**ASSIGNED TASK**
Everything in the listing below from the line containing "You are a computer-use agent. Viewport: 1529px" through the line containing "Expand the Requirement" must be repeated exactly; the remaining lines are not wanted.

**DATA SHOWN**

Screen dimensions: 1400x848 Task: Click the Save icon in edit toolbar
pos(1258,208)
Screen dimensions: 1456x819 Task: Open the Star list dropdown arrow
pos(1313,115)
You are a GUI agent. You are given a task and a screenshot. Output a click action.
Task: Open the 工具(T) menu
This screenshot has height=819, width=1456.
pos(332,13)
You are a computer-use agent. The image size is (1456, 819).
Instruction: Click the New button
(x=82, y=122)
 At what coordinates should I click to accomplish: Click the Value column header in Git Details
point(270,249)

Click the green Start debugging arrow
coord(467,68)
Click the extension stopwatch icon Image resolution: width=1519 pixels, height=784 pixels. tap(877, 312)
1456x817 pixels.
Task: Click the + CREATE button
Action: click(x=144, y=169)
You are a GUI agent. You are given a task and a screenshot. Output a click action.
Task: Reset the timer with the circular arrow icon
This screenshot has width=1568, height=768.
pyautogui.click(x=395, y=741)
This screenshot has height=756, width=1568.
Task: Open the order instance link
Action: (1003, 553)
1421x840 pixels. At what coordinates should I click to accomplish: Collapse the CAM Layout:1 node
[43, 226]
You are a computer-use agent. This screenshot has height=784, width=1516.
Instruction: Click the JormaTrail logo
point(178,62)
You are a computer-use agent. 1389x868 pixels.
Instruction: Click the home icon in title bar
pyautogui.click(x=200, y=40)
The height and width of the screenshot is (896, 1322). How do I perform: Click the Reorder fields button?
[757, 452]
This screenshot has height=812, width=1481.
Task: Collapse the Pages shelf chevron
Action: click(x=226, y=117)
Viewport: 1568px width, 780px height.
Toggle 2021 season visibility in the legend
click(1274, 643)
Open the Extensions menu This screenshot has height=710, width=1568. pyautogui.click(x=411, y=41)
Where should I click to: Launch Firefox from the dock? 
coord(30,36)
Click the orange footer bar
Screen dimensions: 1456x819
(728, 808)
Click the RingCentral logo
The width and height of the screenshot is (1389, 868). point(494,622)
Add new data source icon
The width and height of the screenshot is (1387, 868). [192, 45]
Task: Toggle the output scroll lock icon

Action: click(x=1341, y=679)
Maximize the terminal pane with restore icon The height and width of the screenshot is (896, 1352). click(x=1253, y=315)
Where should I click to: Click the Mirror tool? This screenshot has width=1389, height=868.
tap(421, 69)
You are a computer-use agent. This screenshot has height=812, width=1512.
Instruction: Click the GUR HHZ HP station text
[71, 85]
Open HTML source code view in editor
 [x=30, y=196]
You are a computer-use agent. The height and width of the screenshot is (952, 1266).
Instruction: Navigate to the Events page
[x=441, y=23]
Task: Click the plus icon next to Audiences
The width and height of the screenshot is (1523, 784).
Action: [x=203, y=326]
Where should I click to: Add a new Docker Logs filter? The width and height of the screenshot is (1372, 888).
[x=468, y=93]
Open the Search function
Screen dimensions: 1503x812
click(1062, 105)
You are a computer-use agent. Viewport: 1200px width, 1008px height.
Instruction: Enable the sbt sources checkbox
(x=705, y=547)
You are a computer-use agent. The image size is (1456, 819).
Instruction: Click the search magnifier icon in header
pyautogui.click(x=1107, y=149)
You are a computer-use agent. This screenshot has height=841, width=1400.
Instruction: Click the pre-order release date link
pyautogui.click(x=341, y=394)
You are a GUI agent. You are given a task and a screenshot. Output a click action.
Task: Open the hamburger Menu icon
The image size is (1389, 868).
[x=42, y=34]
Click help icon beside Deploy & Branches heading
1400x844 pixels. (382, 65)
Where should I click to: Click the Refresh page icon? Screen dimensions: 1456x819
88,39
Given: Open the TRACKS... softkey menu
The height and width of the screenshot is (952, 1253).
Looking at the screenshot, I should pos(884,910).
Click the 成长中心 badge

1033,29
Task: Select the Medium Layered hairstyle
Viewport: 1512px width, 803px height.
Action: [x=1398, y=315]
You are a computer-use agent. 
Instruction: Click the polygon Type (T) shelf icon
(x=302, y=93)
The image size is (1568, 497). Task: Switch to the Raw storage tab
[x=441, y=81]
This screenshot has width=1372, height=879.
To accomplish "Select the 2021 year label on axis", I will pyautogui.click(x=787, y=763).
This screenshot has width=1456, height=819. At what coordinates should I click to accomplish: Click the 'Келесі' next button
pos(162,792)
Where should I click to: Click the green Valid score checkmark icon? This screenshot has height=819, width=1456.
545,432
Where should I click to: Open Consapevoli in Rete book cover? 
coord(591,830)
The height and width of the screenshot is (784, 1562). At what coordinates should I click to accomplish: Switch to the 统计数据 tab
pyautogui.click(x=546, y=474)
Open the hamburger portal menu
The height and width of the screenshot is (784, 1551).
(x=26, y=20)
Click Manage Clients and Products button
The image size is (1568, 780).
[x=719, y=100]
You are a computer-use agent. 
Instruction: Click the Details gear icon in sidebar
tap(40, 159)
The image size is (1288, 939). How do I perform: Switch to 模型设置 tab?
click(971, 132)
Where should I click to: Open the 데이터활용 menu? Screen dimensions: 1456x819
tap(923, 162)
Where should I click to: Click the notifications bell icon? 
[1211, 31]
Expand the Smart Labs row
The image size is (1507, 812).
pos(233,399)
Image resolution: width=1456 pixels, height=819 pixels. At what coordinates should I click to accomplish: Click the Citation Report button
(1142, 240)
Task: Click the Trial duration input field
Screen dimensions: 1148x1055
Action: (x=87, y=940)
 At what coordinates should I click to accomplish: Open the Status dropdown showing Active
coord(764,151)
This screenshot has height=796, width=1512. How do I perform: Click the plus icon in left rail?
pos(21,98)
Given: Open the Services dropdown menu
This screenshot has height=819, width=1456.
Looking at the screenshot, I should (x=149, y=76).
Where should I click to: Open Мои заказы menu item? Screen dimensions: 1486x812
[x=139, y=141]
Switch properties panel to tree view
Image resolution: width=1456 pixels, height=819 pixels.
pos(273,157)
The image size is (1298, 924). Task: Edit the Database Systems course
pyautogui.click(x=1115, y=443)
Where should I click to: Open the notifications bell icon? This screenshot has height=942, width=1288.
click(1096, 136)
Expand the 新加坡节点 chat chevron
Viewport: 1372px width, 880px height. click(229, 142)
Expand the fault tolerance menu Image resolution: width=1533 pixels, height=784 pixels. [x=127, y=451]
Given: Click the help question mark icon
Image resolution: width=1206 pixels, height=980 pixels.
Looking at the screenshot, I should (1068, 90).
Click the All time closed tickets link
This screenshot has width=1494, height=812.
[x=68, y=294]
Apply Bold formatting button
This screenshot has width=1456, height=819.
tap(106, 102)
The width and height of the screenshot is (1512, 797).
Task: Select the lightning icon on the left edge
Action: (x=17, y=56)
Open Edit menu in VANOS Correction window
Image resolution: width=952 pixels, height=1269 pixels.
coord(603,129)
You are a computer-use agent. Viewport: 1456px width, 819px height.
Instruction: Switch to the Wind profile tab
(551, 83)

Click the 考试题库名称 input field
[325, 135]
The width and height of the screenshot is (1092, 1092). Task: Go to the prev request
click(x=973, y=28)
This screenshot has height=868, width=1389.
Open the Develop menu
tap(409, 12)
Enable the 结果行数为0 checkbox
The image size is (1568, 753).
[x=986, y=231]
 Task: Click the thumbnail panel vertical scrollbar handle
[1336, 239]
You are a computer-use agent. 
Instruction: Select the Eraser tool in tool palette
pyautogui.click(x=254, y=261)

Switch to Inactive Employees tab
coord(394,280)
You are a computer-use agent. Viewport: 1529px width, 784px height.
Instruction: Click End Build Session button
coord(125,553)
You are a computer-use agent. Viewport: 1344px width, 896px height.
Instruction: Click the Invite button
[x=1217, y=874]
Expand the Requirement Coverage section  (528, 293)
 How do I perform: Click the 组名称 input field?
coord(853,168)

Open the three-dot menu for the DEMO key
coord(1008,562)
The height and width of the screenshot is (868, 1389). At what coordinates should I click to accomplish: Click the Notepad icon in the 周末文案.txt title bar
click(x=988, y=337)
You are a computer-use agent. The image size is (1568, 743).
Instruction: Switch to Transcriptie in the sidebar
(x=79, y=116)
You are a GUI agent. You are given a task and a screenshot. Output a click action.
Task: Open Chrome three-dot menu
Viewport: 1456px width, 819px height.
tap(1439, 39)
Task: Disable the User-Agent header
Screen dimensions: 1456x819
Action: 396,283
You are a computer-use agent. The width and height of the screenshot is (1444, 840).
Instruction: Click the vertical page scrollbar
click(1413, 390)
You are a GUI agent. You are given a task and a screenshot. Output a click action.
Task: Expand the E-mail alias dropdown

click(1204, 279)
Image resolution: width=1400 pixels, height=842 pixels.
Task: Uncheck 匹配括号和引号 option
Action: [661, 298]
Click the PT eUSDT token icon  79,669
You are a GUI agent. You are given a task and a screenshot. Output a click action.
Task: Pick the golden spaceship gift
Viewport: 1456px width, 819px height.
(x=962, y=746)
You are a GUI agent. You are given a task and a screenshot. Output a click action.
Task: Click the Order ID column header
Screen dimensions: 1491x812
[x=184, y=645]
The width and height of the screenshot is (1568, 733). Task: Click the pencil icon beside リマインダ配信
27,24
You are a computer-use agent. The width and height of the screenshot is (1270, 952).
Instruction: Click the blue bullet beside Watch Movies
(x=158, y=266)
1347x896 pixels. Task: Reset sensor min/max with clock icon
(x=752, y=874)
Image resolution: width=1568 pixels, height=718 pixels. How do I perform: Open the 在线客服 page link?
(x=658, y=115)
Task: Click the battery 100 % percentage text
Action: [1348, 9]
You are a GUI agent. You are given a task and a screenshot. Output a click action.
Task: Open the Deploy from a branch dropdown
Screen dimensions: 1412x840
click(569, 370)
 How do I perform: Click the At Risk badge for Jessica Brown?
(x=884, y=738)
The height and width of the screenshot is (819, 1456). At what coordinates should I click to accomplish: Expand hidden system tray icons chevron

**OUTPUT OF THE TASK**
You are a computer-use agent. Viewport: 1529px width, 784px height.
Instruction: Click End Build Session button
coord(125,553)
You are a computer-use agent. Viewport: 1344px width, 896px height.
Instruction: Click the Invite button
[x=1217, y=874]
Expand the Requirement Coverage section  (528, 293)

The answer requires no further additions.